Most people who run their first Rock Paper Scissors tournament say the same thing afterward: it was easier than they expected and the crowd was louder than they expected. That combination is why people keep doing it. A well-run RPS event has a kind of energy that's hard to explain until you see it. Strangers get genuinely invested in a match that takes twenty seconds.
The format question is the first one worth thinking through. Single-elimination moves fast and builds tension because every match matters immediately. Round-robin is better if you want everyone to get more playing time and the outcome to feel earned over a series of matches rather than decided in a single unlucky throw. For a first event, single-elimination with a best-of-three or best-of-five format keeps things moving and finishes in a reasonable time.

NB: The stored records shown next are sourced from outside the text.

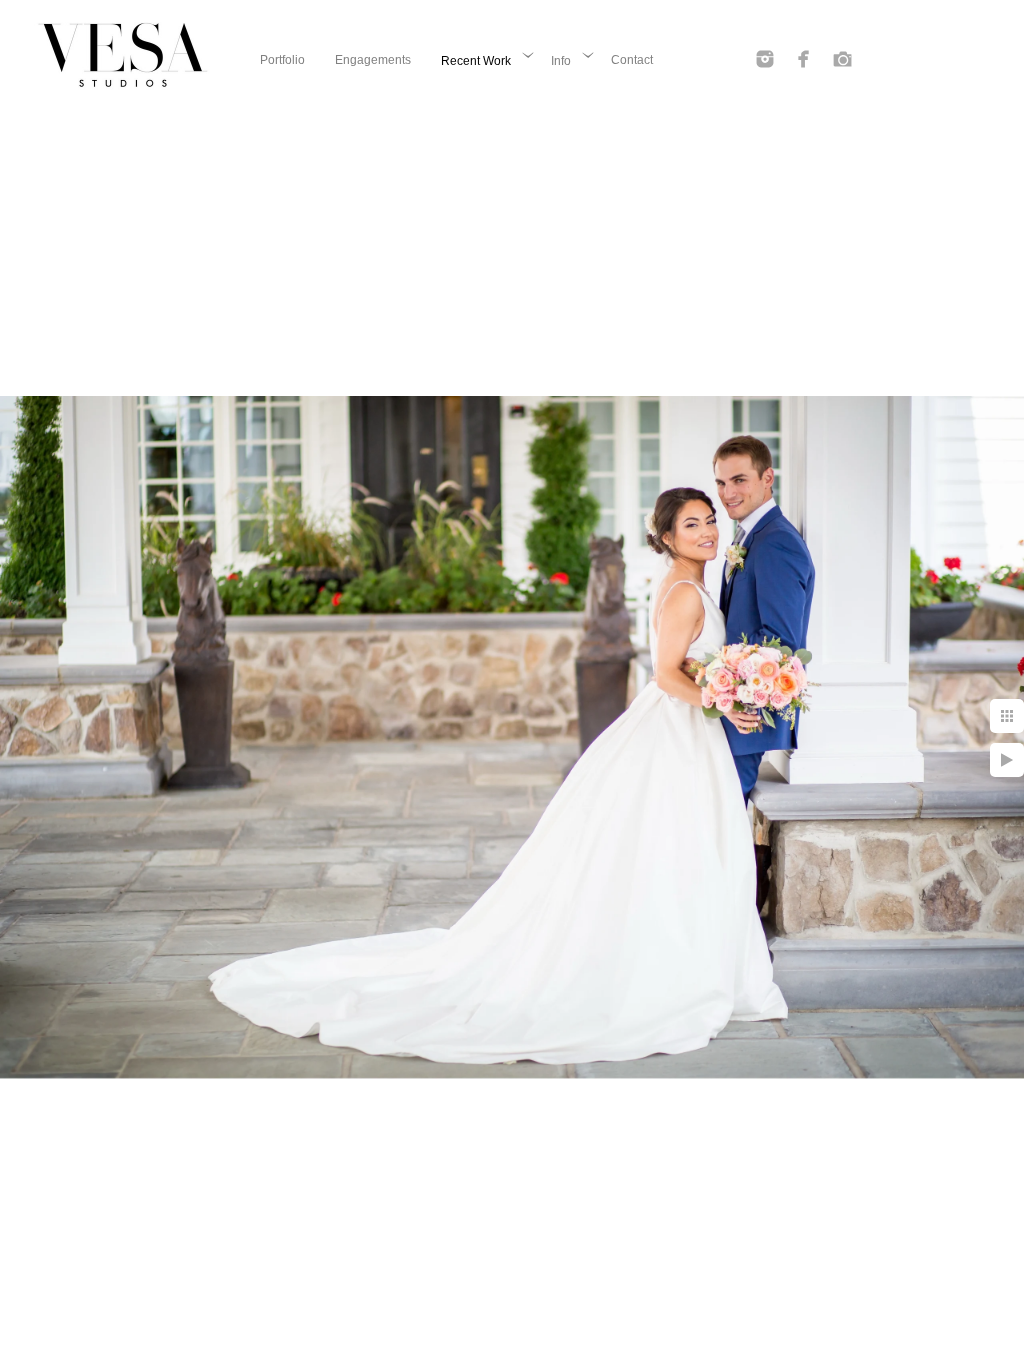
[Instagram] (765, 59)
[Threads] (843, 59)
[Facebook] (804, 59)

The bracket itself doesn't need to be complicated. Eight or sixteen players is the sweet spot for a casual event. Eight players means roughly six total matches across three rounds, which takes under an hour including delays. Sixteen is still manageable and gives you a bigger pool of participants. Seeding isn't necessary unless you know the skill levels in advance. For most informal tournaments, a random draw is perfectly fine and sometimes more fun.
Space and timing matter more than people assume. You want enough quiet that players can hear the cadence count clearly, and you want a table or hard surface for a referee to stand at. Outdoor events work but wind and ambient noise can create disputes over what was thrown. The actual throw has to be simultaneous on the count of three. Use "rock, paper, scissors, shoot" if that's the regional custom. Either way, you need someone whose job is to watch both hands at the same time and make the call when it's close.
The thing that kills a tournament isn't cheating or disputes. It's downtime. Keep rounds moving, have the bracket visible so people know what's coming, and don't let winners sit idle for long. If you're running a small event, someone with a phone and a photo of the bracket is more than enough to track results in real time.
You don't need prizes to make it worth playing. But if you want to add stakes, a small prize for the winner and something for everyone who participates tends to keep the room invested through later rounds. People stay for the drama when they feel like the event was run fairly and the competition was real.